L'assemblée est debout, ramassée dans son cercle, elle sommeille.

Quand viendra l'heure de rentrer, il sera difficile de rejoindre les bruits. Entre la solitude et cette clameur là bas, il y a l'ombre d'un homme qui vient chercher la somme déposée dans les troncs, c'est la recette des cartes postales à cinquante centimes pièce. Il marche sur la pointe des pieds, il a fait le signe de croix, c'est une sorte de vicaire. Et toi tu vis de ça, du regard porté sur l'original au milieu des imitations, de l'envie allant au plus simple esquivant les complications de la vie ordinaire, elle aussi, a fini par te coller une lucarne dans l'oeil et tu t'enfuis là haut saisir les éclats de couleurs. La volonté de tout saisir a fait de toi un courant d'homme qui court et court sans cesse après quelque chose de nouveau, même si cette nouveauté reproduit avec précision un savoir millénaire, cela ne rencontrait pas ton rêve. Tu te promènes en touriste comme tout le monde. Un vitrail te sidère. Ta voix veut s'y loger.

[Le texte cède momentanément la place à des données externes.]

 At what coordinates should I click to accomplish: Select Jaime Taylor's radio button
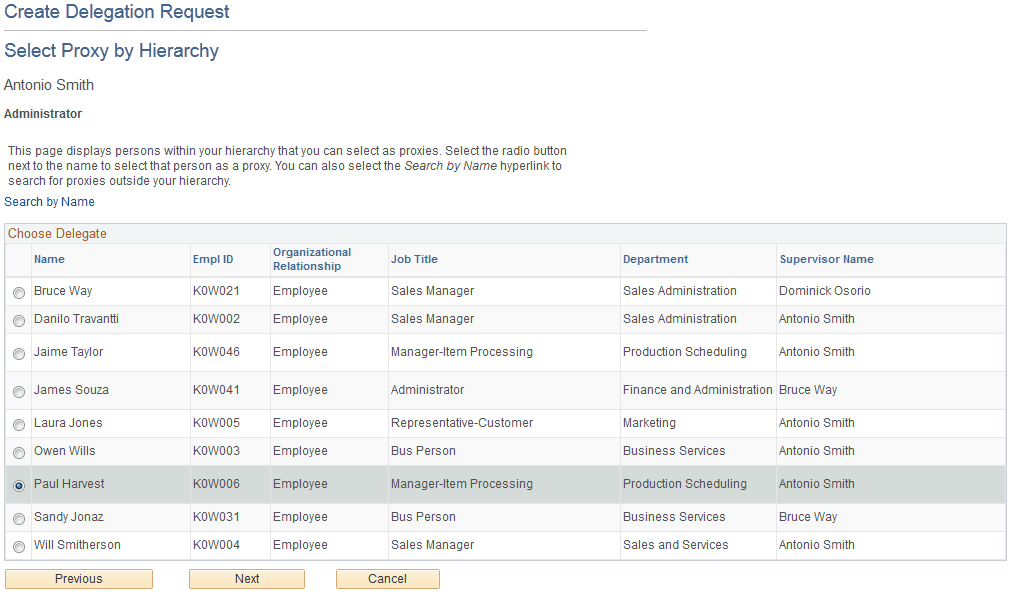click(18, 352)
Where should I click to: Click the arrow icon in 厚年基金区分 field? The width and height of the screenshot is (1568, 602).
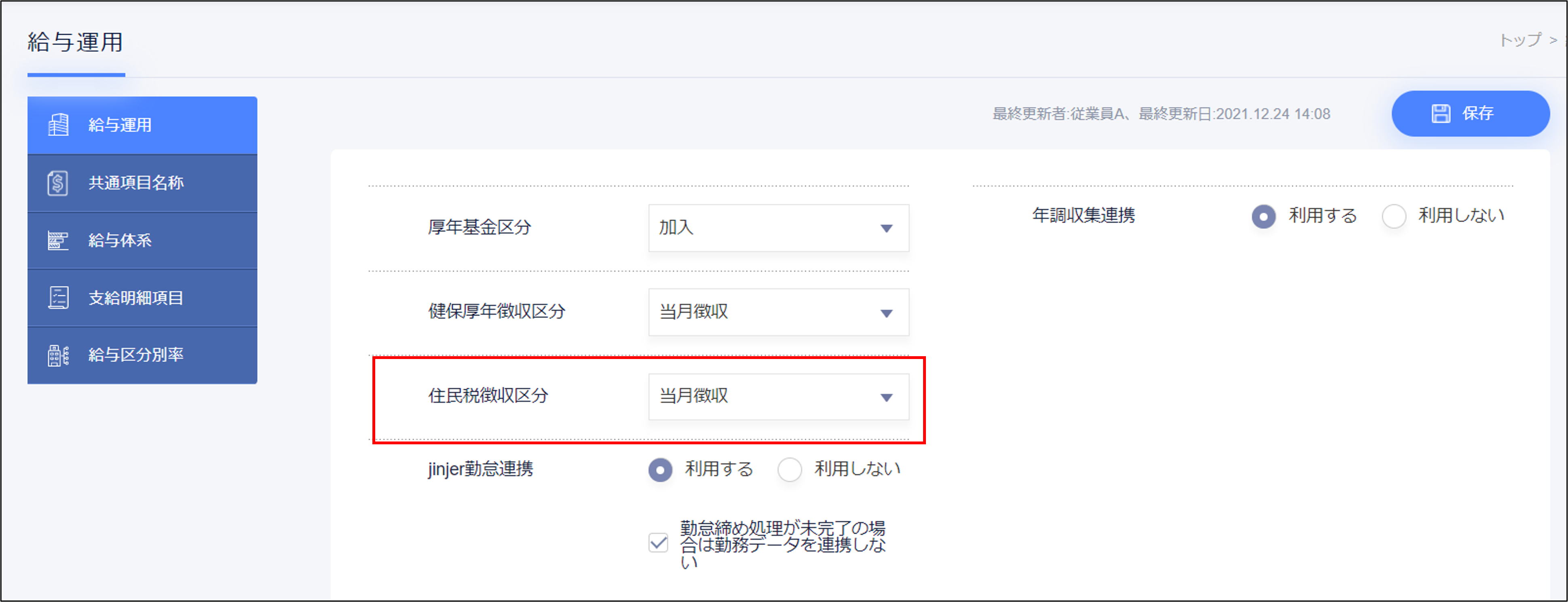coord(886,228)
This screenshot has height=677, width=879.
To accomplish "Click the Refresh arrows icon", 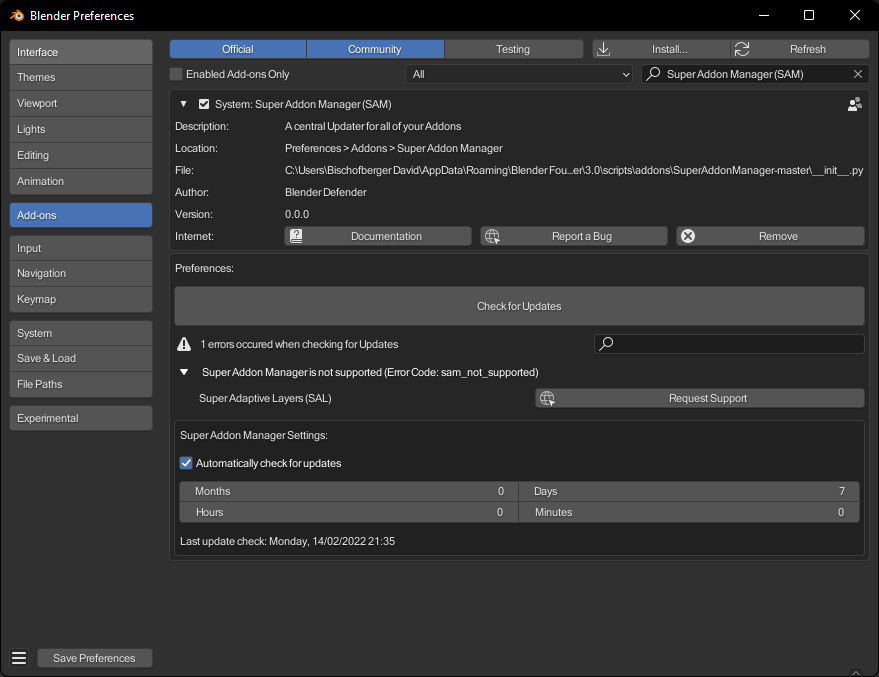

A cette heure, tu devrais être avec les autres, sur la plage et tu ris de toi même, toi, le fauve à genoux, l'incrédule amusé qui s'en revient lustrer son corps sur cette pierre. Tu es tombé ici et tu tais ce hasard. Un voeu de Moyen-Âge traverse ton histoire. Tu t'es dit un instant qu'il serait temps peut-être, d'abandonner le reste, si tu le peux encore.

L'assemblée s'est tournée vers toi, elle met un doigt sur ta bouche, comme une seule émission elle te prie. La voix baisse c'est à peine, se taire, tu ne sais pas.

Tu croyais aux rictus de ces diables surgis des chapiteaux, et encore tu t'exclames, pour ce peu de silence...

Pourrais-tu leur reprendre ?

C'est le même rictus qu'autrefois. Ils t'intriguent ces vieux, avec le même dos rond qui passe en communion, quand ils baissaient les yeux à cause du jugement.

Ils t'effrayaient parfois, au delà de leur âge, il y avait autre chose. Tu n'as pas tout compris. Voulaient-ils te prévenir quand toi aussi un jour, tu marcherais voûté et monterais là haut ?

C'était inadmissible de semer la terreur dans l'esprit des enfants de faire d'eux des petits vieux avant l'heure. A présent l'assemblée ne te juge pas, elle rêve, entrée dans ses prières qui vont avec les pleurs et tout ceux que l'on pleure déjà nous pétrifient.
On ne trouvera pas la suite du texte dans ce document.